Just think of it. All those aunties who used to write letters to their nephews and nieces, could now send an email that would arrive almost instantly; anywhere around the world. Letters, or snail mail as it is often called, used to take a week to 10 days to be delivered to another country.
Mind you, I can go back further than that, to when letters usually went by sea, not air. When I was in the UK in the early 60s, I used to write to my parents in Australia and I always used to pay extra for the new airmail service, because sea-mail took 4 to 5 weeks.
So, what have we got here? We have the beginnings of a very rapid means of communication. You could write an email to someone on the other side of the planet and, if they were awake, get a response back in just a few minutes. Can you see what that would do to social communication in the 1980’s? It was a game-changer; a game-changer in spades. But the key here is the added function that emails provided, compared with the old-fashioned letter.
People love to be a part of a group, or a community. And the first email systems made a huge impact on that desire. Suddenly you had the function available to talk to your friends and loved ones in a very rapid and efficient manner, no matter where they were. Mind you, it was text only at that stage. You could not send pictures and there was very little formatting capability. But that was really the serious change to social media – going from letter to email.

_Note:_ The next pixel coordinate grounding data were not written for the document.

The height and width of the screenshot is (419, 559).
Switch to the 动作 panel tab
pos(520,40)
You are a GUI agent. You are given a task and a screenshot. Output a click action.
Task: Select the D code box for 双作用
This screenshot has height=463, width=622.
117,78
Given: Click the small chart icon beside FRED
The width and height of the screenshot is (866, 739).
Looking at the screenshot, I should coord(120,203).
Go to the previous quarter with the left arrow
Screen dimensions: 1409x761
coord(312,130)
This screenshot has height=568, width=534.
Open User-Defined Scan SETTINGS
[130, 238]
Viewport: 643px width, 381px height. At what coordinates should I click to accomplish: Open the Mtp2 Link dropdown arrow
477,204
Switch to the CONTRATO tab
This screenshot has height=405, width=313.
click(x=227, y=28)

From there email improved, and got more fancy, with pictures, and the ability to attach other files to be sent, like audio files or short videos. But it was all in the same environment – communicating with those you wanted to be involved with.
Facebook, Twitter, Tick-Tock, and all the other social media giants that have developed in the last 20 years, were only successful because they added more function to the existing social media environment. You could produce jazzy modification to your pictures, or present and decorate your own series of pictures and videos, or form special groups and invite (or “unfriend”) people as you chose. And all the time you were building, or contributing to, a social community of people. That was the exciting part that was driving this whole thing forward.

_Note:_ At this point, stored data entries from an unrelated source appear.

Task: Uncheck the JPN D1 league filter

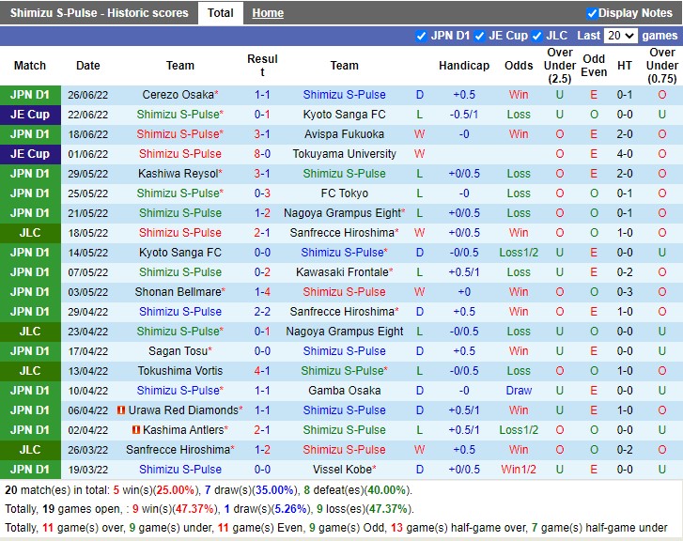Action: pyautogui.click(x=421, y=36)
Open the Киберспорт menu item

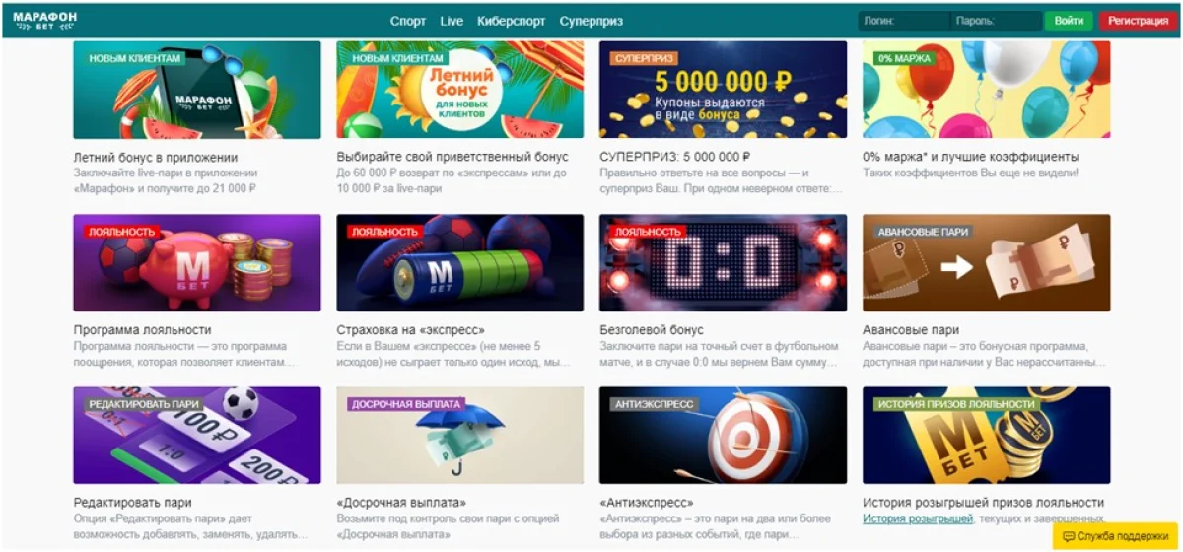[512, 21]
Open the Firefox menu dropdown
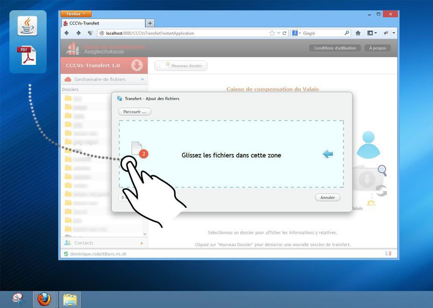Viewport: 433px width, 308px height. point(76,14)
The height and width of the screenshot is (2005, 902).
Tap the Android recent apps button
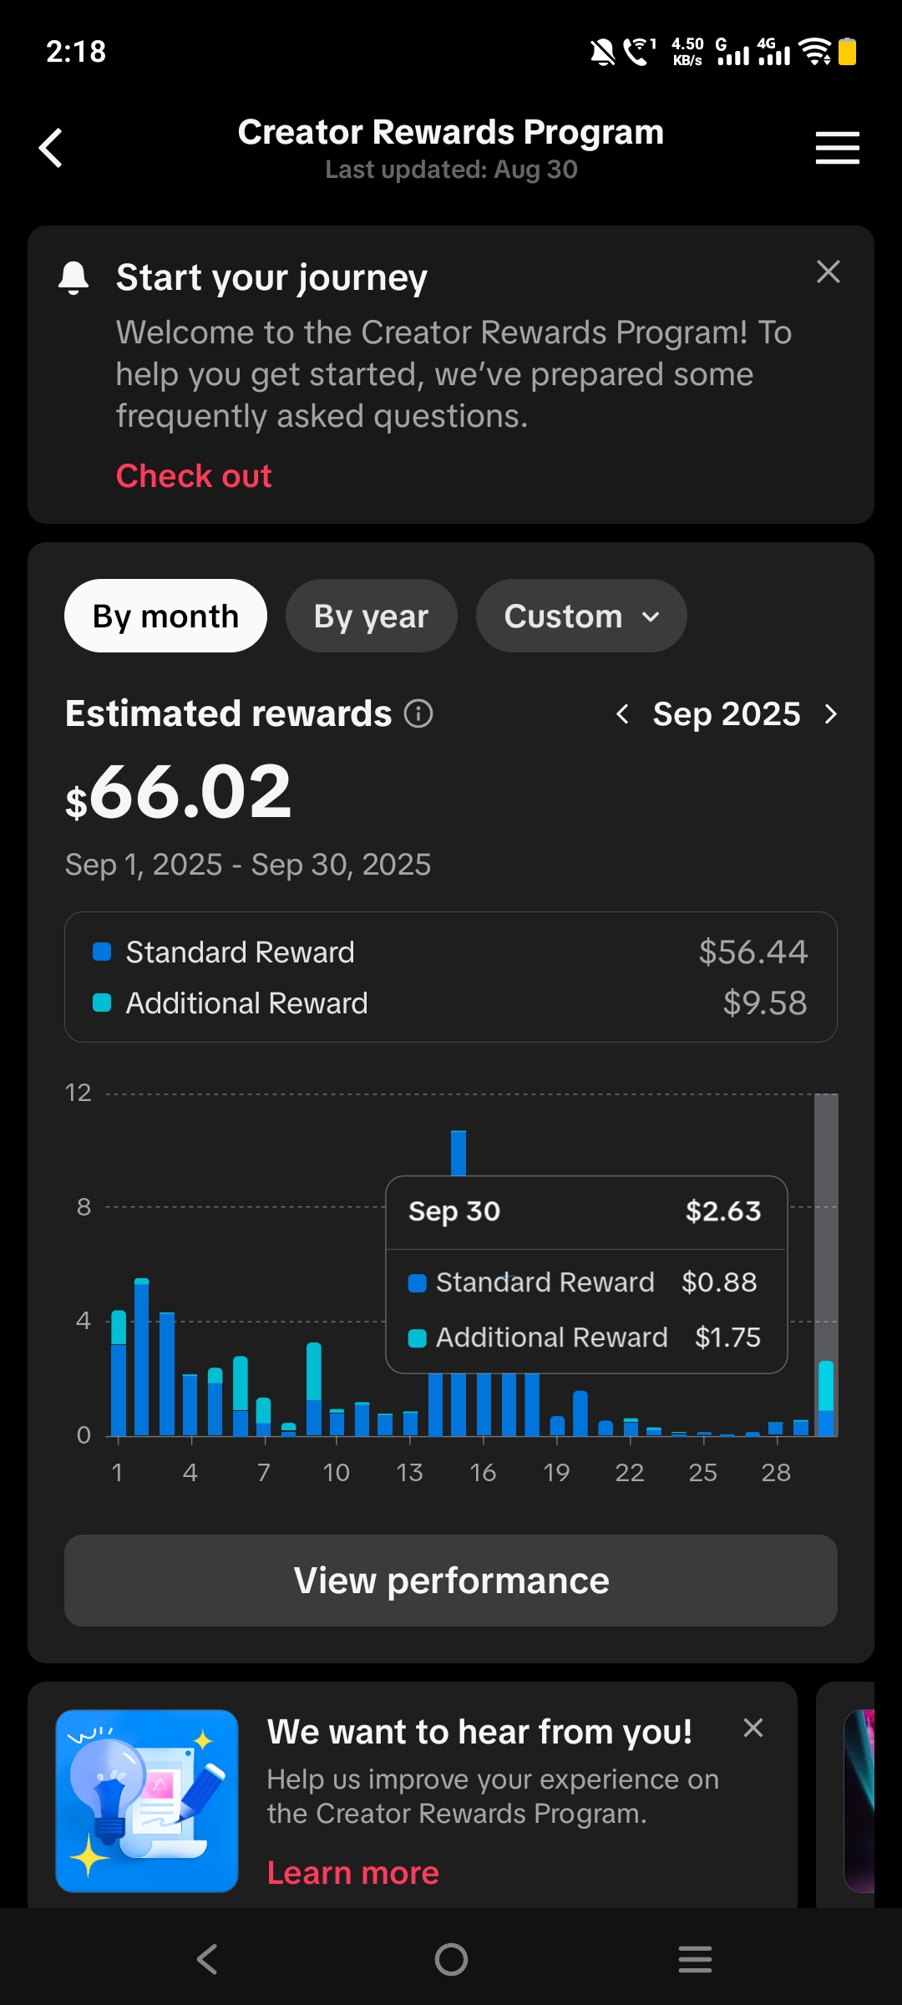(x=695, y=1959)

Now, some people say these social media platforms are getting so big because of the advertising opportunities they present. Well, that’s probably not the case, because adverts on social media pages do not generate more social media activity; they simply generate profit dollars for the people who placed the ads there. And for the social media owner, of course…
What drives the social media platform and keeps it growing, is the continued interest of the participants. And that is largely influenced by the functions available to the members of the community.
So, what is ExoTech doing to address this whole thing? We are adding more function! People will be able to do all of the wonderful things they currently do on existing social media, but they will find a whole new area of opportunity opening up for them.
Imagine that you have used the extremely easy functions of changing the design and layout of your ExoBrain desktop to produce not one, but many different looks and feels. And now you share those with your friends and family. You can do that in just a few seconds – it’s really simple. And then you find that someone in your “community” has modified the way they generate and send emails and it looks really cool. So they give you a copy and now you have that function too. This is social media functionality in the extreme.
And, how about some of your technical friends or relations who develop a really cool app to keep track of planned events for the team and they share it with everyone in the group. Wouldn’t that be exciting.
Or; maybe you have some flair in a particular area, and you use that ability to produce a unique app that is really useful and a whole lot better than what people can normally get. So, you make it available for others to buy, anywhere in the world! Wow – that could be incredible, not to mention profitable.
So what’s happening here is that ExoTech creates an environment that lends itself to the creation of self-generating social media groups that will thrive and grow much faster than would happen in most other social media platforms. Because ExoTech is dramatically extending the available function.
And, before you know it, you have created an environment where most of the users are locked in; for good! With all the sharing of apps, designs and desktops, plus all the existing social media components (blogs, photos, friends, etc.), there is much less chance that they will ever leave that environment. They are too tied up with all the added goodies they and their friends have created.
And that’s why users won’t want to leave ExoTech. Because it is going to generate a social media platform that has so much more function to offer, they will never want to lose it.